The judicial noose has tightened around Kiambu Governor Kimani Wamatangi. In a dramatic escalation of the war on graft, the High Court has ordered the immediate freezing of assets belonging to the Governor, his wife, and children, effectively paralyzing their financial operations amidst a Sh813 million corruption investigation.
This is not just a procedural pause; it is a judicial thunderbolt. Justice Benjamin Musyoki’s ruling to freeze the accounts of King Group, King Realtors, and King Construction sends a chilling message to the political class: the era of "tenderpreneurship" impunity is facing its twilight. The Ethics and Anti-Corruption Commission (EACC) has painted a damning picture of a meticulously orchestrated scheme where public office was allegedly converted into a private cash cow. The sheer scale of the frozen assets—spanning real estate, construction, and banking—suggests that the investigation has pierced the corporate veil Wamatangi allegedly used to shield his dealings.
The EACC’s dossier reads like a manual on conflict of interest. At the heart of the scandal is the allegation that companies associated with Wamatangi were awarded lucrative road tenders while he served as a Senator and later as Governor. The prosecution argues that Wamatangi did not merely influence these awards; he was the puppet master, pulling the strings through proxies including his own wife, Anne Wanjiru, and their children. The funds in question, totaling over Sh813 million, were ostensibly for public infrastructure but are now suspected to be proceeds of crime.

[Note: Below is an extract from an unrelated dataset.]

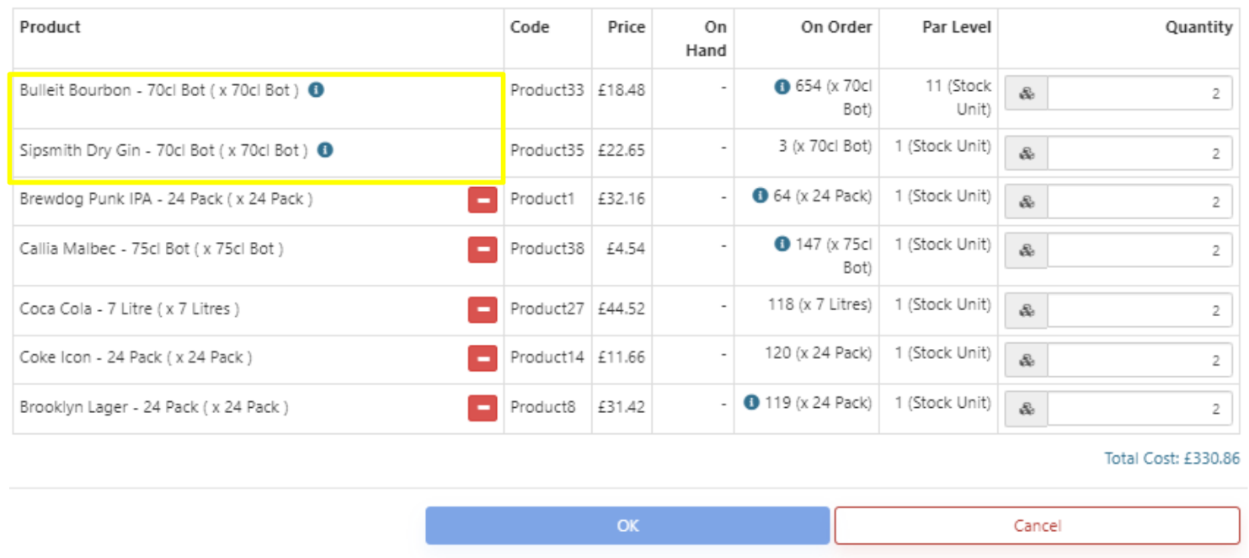Image resolution: width=1249 pixels, height=558 pixels.
Task: Click quantity field for Brooklyn Lager
Action: click(1140, 409)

For Wamatangi, a politician known for his smooth rhetoric and "man of the people" persona, this legal battle threatens to unravel his political career. The timing is catastrophic. With the 2027 election cycle already casting its long shadow, facing a corruption trial of this magnitude could render him politically radioactive. The Governor has maintained his innocence, attributing the probe to political witch-hunts, but the evidentiary threshold met for these freezing orders suggests the EACC has more than just smoke—they have fire.
As the forensic auditors dig deeper into the frozen accounts, the public waits to see if this case will result in a conviction or fade into the archives of unresolved high-profile cases. But for now, the message from the Milimani Law Courts is unequivocal: no title, no matter how high, is a shield against accountability.